• Task description
From the entries below, retype only the lines from the one with "The width and height of the screenshot is (864, 543)." through the one with "Open the three-dot", exactly as written.

• Listed entries
Segment Open
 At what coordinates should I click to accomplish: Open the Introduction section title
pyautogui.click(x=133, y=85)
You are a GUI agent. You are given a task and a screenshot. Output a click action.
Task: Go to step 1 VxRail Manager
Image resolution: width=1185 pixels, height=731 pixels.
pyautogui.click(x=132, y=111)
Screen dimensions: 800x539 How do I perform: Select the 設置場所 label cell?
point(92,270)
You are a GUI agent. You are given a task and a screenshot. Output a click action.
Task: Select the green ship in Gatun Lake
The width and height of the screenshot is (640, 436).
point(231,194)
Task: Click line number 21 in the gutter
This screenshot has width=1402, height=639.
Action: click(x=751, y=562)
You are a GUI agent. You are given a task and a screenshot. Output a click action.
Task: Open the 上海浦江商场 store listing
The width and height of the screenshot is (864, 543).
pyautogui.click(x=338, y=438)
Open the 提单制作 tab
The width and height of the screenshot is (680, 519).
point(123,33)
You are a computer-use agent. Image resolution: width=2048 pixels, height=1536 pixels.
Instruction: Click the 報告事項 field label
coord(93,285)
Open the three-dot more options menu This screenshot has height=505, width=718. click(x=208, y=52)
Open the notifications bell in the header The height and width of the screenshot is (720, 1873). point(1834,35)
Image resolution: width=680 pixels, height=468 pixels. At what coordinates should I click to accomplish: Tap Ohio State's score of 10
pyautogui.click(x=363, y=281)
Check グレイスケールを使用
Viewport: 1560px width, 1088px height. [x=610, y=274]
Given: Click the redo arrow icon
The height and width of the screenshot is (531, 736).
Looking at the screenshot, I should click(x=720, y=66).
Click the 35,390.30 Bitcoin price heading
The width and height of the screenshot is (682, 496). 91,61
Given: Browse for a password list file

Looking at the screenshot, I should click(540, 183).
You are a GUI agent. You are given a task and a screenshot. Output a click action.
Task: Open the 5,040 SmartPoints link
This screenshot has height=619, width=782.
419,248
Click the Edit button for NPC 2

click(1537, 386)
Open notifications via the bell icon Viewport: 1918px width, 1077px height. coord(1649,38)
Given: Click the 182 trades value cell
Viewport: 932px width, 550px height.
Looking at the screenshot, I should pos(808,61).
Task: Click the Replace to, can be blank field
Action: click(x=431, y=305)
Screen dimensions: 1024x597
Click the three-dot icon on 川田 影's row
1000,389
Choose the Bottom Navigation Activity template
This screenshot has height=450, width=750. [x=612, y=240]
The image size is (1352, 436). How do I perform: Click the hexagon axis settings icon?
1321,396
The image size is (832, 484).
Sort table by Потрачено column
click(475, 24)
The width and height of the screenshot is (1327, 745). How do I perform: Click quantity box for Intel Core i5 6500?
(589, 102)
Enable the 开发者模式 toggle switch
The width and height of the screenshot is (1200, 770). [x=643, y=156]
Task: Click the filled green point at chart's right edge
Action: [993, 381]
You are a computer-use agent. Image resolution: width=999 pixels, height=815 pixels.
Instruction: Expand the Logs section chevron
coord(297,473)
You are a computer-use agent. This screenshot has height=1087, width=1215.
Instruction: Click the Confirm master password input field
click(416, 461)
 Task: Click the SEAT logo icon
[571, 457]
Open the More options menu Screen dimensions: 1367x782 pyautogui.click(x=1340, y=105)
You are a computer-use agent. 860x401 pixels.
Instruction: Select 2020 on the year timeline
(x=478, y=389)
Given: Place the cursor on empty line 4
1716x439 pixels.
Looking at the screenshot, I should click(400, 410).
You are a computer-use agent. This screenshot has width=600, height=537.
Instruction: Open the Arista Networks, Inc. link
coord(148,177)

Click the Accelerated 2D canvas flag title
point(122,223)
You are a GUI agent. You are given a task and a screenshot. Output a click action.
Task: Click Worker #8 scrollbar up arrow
Segment Closed
• Solution below
The width and height of the screenshot is (864, 543).
pyautogui.click(x=338, y=438)
Open the 提单制作 tab
The width and height of the screenshot is (680, 519).
point(123,33)
You are a computer-use agent. Image resolution: width=2048 pixels, height=1536 pixels.
Instruction: Click the 報告事項 field label
coord(93,285)
Open the three-dot more options menu This screenshot has height=505, width=718. click(x=208, y=52)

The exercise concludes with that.